De ce fait, l'agitation organisée sur d'éventuels abus sur le RSA n'a pas pour but d'améliorer réellement la condition des plus démunis, qui n'ont plus d'emploi, ni d'indemnités de chômage, mais seulement de faire œuvre de pure propagande, dans un combat idéologique impitoyable qui consiste à désigner les victimes les plus touchées par la crise comme bouc émissaire des désagréments vécus par les autres.
Rue des allocs
Pourquoi se priver dans la course à l'ignominie : alors, sur le modèle anglais (Benefits Street sur Channel 4), Metropole 6 (M6 pour les intimes, propriété d'un groupe allemand) a diffusé Rue des allocs, avec sa bonne dose de mépris pour les plus pauvres, en montrant avec complaisance ceux qui dérapent, passent leurs journées à glander avec leurs canettes de bière, que les tweets des spectateurs ne se privent pas d'insulter ("pourriture de voyous"), afin que le discours sur les assistés se prélassant dans des canapés fasse son chemin (4).
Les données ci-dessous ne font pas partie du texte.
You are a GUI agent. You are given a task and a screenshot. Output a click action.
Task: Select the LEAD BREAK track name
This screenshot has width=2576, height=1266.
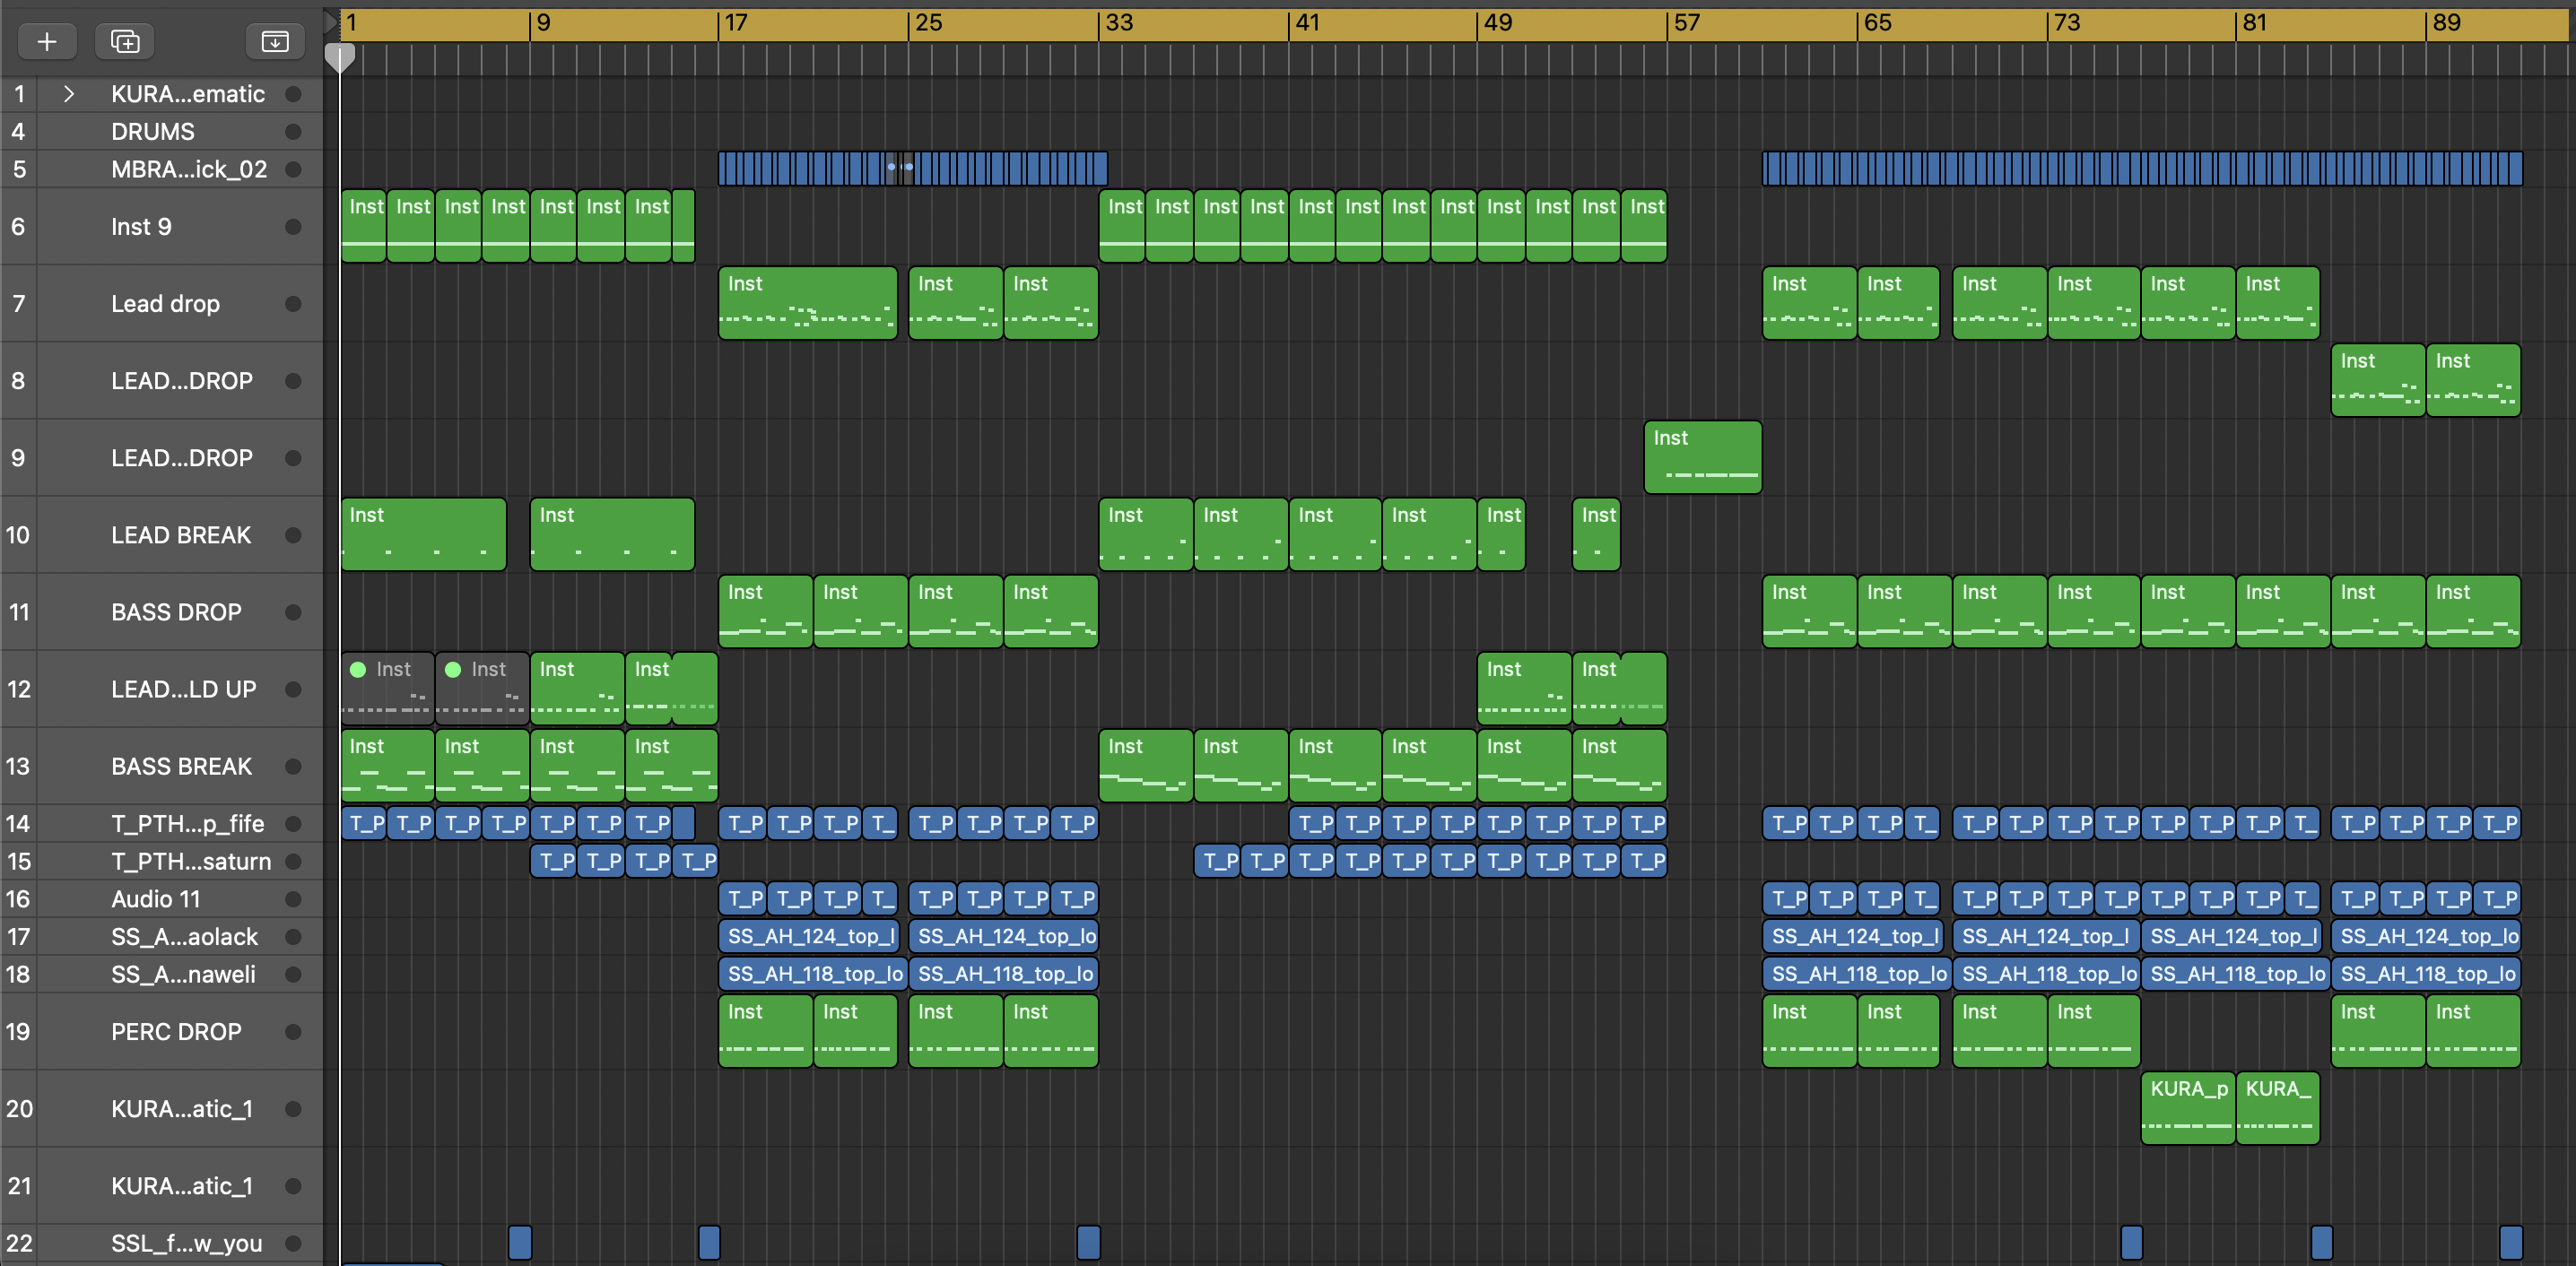tap(181, 535)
Et alors que les effets désastreux du libéralisme économique et de l'austérité commencent à être perçus par un plus grand nombre (5), on continue à nous asséner les leçons de morale des valets des puissants, des mercenaires de la Finance, réclamant encore et toujours de restreindre les droits sociaux, de réduire les dépenses d'assistance, de ne pas taxer davantage les riches, de réduire une dette publique qui serait due à la dépense publique, et non pas, mais pas du tout, à une finance dérégulée qui a provoqué en 2008 une dette privée que les États ont dû compenser. Les chantres de cette économie au service d'une minorité jouent les vierges effarouchées lorsqu'on interroge leur objectivité : ils s'affirment neutres, scientifiques, et préfèrent qu'on n'insiste pas sur la fortune de leurs mandants, milliardaires propriétaires des grands médias, membres du CAC 40. Ils aimeraient bien également que l'on n'annonce pas le montant de leurs salaires pour servir la soupe néo-libérale, sachant que certains alignent au bas mot des enveloppes de 40 000 euros mensuels pour expliquer au smicard que le Smic est à un niveau trop élevé pour la com-pé-ti-ti-vi-té !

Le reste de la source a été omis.